Dans un message publié sur X, Rodríguez a affirmé que « de nombreux Cubains ayant émigré aux États-Unis sont victimes du traitement discriminatoire habituel et croissant subi par les nouveaux arrivants ». Le chancelier a accompagné ses paroles d'une photographie d'agents du Service de l'immigration et du contrôle des douanes (ICE).
Il a également critiqué ceux qu'il a qualifiés de « politiques anticubains », les accusant d'avoir « manipulé l'émigration à des fins politiques » et ensuite « abandonné à leur sort ceux qu'ils ont invités à migrer et à qui ils ont promis succès et protection face aux politiques de répression antimigrante féroces ».
Rodríguez n'a pas mentionné de noms, bien que le régime cubain utilise couramment cette expression pour désigner des politiciens cubano-américains critiques envers La Havane.

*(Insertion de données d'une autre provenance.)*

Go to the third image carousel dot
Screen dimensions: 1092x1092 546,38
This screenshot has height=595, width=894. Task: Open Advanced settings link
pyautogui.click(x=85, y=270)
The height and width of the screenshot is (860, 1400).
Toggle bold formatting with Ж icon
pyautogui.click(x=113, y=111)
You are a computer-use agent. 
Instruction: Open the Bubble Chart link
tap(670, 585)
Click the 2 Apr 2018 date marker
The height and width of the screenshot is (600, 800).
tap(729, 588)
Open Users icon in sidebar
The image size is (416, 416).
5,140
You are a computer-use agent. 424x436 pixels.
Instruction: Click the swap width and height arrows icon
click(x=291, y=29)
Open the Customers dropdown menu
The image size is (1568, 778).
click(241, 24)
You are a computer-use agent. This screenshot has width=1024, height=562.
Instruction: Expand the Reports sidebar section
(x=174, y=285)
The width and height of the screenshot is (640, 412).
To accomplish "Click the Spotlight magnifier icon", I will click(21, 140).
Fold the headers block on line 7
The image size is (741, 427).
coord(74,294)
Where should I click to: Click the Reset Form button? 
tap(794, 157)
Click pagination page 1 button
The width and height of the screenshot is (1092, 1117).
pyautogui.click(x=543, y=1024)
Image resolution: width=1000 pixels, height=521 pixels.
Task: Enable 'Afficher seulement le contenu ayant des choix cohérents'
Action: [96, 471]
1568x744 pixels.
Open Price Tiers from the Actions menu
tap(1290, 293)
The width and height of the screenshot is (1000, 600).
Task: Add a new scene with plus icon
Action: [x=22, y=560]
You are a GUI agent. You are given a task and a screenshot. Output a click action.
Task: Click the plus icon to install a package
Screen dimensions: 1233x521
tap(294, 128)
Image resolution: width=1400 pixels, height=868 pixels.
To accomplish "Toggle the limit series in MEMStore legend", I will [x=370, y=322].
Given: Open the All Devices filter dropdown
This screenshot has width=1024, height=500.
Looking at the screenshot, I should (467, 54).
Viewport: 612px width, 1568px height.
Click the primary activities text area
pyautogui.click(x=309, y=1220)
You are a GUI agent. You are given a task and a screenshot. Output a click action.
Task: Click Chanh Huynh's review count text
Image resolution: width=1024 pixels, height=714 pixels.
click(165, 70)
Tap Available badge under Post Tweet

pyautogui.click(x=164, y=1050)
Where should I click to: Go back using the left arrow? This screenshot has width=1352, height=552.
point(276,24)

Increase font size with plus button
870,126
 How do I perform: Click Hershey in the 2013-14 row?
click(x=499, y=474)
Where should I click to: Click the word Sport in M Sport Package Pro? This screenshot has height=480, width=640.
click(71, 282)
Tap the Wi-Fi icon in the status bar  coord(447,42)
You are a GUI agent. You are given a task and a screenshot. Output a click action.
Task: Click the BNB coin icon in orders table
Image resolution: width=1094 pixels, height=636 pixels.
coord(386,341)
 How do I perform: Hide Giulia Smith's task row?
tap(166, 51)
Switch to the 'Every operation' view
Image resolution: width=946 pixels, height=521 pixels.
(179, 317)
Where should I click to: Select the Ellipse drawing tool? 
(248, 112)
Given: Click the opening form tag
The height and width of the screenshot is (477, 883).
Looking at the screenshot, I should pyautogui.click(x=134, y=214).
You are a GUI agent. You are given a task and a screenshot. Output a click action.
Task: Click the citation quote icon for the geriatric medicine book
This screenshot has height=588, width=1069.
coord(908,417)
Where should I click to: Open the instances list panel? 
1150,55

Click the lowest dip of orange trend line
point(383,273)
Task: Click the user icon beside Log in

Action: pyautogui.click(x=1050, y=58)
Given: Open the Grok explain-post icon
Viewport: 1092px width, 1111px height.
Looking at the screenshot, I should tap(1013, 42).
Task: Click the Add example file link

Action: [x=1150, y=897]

Deux musiciens cubains arrêtés par l'ICE
Le prononcé intervient après les récentes arrestations de deux musiciens cubains renommés dans des aéroports américains.
Le pianiste Andy García Palacios a été arrêté le 15 août à l'Aéroport International de Los Angeles et transféré au Centre de Traitement d'Adelanto, en Californie.
Son avocat, Avelino González, a affirmé que «ils l'attendaient» et a soutenu que García Palacios est entré légalement aux États-Unis, n'a pas de casier judiciaire et a un processus migratoire actif.
Quatre jours plus tard, le percussionniste Degnis Bofill, lauréat d'un Latin Grammy, a été arrêté par l'ICE à l'Aéroport International de Miami alors qu'il rentrait de New York.
Bofill reste détenu au Centre de Traitement Krome North, à Miami-Dade. Les arrestations ont suscité des inquiétudes au sein de la communauté artistique cubaine et Chucho Valdés a publiquement déploré l'arrestation de García Palacios.
Le week-end, des opérations de l'ICE ont été signalées à La Petite Havane, bien que les autorités fédérales n'aient pas confirmé qu'il s'agissait d'une opération coordonnée.
La Havane change son discours sur ses émigrés
La défense des migrants par le chancelier contraste avec des décennies d'hostilité du régime envers ceux qui quittaient Cuba, notamment pendant les premières années de l'exode, lorsque de nombreux émigrés étaient officiellement stigmatisés comme des «gusanos» et des «traîtres».
Ces dernières années, et particulièrement depuis le durcissement de la politique migratoire américaine, La Havane a cherché à se positionner en tant que défenseure des Cubains touchés par des détentions et des expulsions aux États-Unis, tout en responsabilisant Washington d'avoir historiquement encouragé l'émigration depuis l'île.
En même temps, le gouvernement cubain continue de recevoir des vols de déportation en provenance des États-Unis. Le 21 août dernier, un groupe de 127 Cubains a été renvoyé par un vol qui est arrivé à l'Aéroport International José Martí de La Havane, et deux d'entre eux ont été transférés à un organe d'enquête en raison de leur présumée implication dans des faits criminels commis avant de quitter le pays.
Rodríguez avait déjà utilisé auparavant le sujet migratoire pour remettre en question Washington. En juillet, il a montré devant les Nations Unies des images d'opérations de l'ICE et, en janvier, il a critiqué la détention d'un enfant migrant de cinq ans avec le message : « Il n'y a pas d'excuses pour arrêter un enfant ».
Sa nouvelle intervention remet à l'ordre du jour l'émigration cubaine au cœur de la dispute politique entre La Havane et Washington, cette fois à un moment où le durcissement des actions de l'ICE suscite une inquiétude croissante parmi les Cubains ayant des procédures migratoires en attente aux États-Unis.